Sunday, February 4, 2007

Journalism and Society

Blatantly copied from

Small Dead Animals


Journalism blithely builds bridges for others to use to transport troops into the heartland. It has lost the skill to differentiate behavior that is antithetical to any society. As a surrogate for readers, it chases what it claims to be objectivity so hard it can no longer identify and label misbehavior. It does so because journalism -- and the programs that teach journalists -- can't see what they can't see. When they can't see what they are missing no traction exists to convince them what must be done to recover their purpose.
[...]

Journalism does not see a society at risk. Thucydides, wrote "The History of the Peloponnesian War" 2,400 years ago about the war between Athens and Sparta. Thucydides warning to readers is that just as Athens' weaknesses became its strengths and her strengths became her weaknesses, so do those lessons apply for all nations even today. The great strengths of America have been the roots of her foundation, her liberty, her wealth and her isolation, her unfettered press, her education, and her political processes. These strengths are the weapons turned back against us so long as we fail to recognize our strengths can be double-edged.

Two hundred years of stability have left America believing the freedom citizens enjoy is more permanent than it is. Her liberty is presumed to exist by nature rather then the product of constant vigilance. Her wealth and her isolation have let citizens become complacent. Her education has turned into schooling of easily-tested clichés that supplant honing skills to think.

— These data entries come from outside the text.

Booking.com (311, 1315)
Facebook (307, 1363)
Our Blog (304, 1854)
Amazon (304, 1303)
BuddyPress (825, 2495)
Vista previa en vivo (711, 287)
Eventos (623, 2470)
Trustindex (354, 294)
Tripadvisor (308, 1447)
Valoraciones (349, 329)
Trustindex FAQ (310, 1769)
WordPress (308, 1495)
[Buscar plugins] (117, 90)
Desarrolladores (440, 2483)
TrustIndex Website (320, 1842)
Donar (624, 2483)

Her unfettered press allows propaganda to be injected unchallenged into every corner of the country into minds unprepared to defend themselves against it. Her political processes have become adversarial, tuned more towards winning power than serving principle. She is, as Athens was, at war with herself as much as with any external enemy, yet does not anticipate the consequences.


We've been starting to pay for this attitude, and I think there's worse to come.